What Is ERISA and Does It Apply To Me?

The Employee Retirement Income Security Act, or ERISA, is a law established in 1974 to protect employees and their company-linked pension plans. The law grants protection to you as an employee to help shield your hard-earned money from mismanagement or loss. It doesn’t require a company to provide benefits, but it sets specific standards and regulations for those benefit plans once they are provided. 

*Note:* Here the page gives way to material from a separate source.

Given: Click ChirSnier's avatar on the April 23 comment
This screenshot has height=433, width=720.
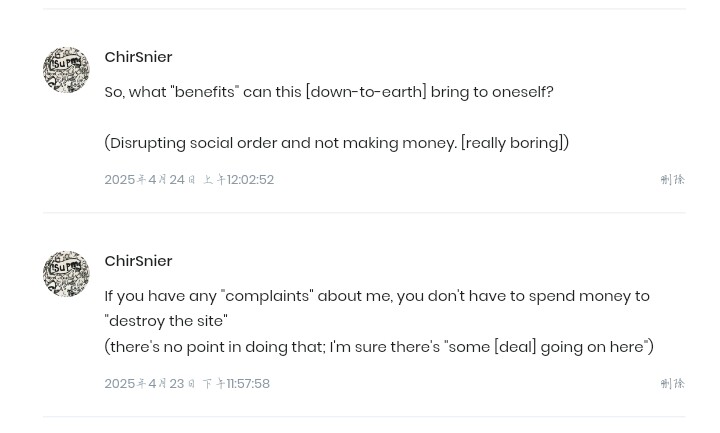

ERISA applies to all employee benefit plans offered by nearly any private organization. If you’re an employee of almost any privately-owned business or nonprofit that’s not a church, then ERISA regulates your retirement and health benefits. While ERISA won’t cover some specific benefits from your employer like sick pay, most others are covered including pensions, health plans, severance, unemployment, and more.

Benefits of ERISA

ERISA laws and regulations impose specific requirements on your employer governing how they administer and manage your benefits, and they give you certain guarantees. Employers have to provide you with clear and adequate information about your plan from the outset, and then again each year as the plan continues. There are strict requirements for what they need to report both to you and the government. 

Administrators of your plan covered by ERISA must comply with their own plan’s rules, and must write and administer their program in compliance with reasonable, responsible standards set by the 1974 law. These regulations ensure that your plan is carefully managed and administered without waste or mismanagement. Those with the responsibility to manage your benefits and the money involved can be held accountable if they do something wrong. You can appeal or challenge their behavior if you believe you haven’t been properly treated. 

ERISA has been steadily expanded over time to place more restrictions on companies offering such benefit options. It’s because of these restrictions that private companies can’t stop older employees from participating in retirement plans. It’s also why companies must allow spouses access to benefits after death or divorce in qualifying circumstances. 

Why Is It Important? 

Without the protections that ERISA and its amendments offer, you would be at the mercy of your employer to mistreat you or restrict your access to promised benefits. There would be little consequence for businesses that waste your pension funds, misinform you on the status of your benefits, or make it hard for you to utilize them.  

Many companies in the past would end pensions suddenly if revenues went down or would use pension money for investing in other goals in the business. Employees were left stranded without the promised pension benefits on which they depended. ERISA was passed to protect those employees and ensure that companies continue to fund the benefits they have promised to their workers.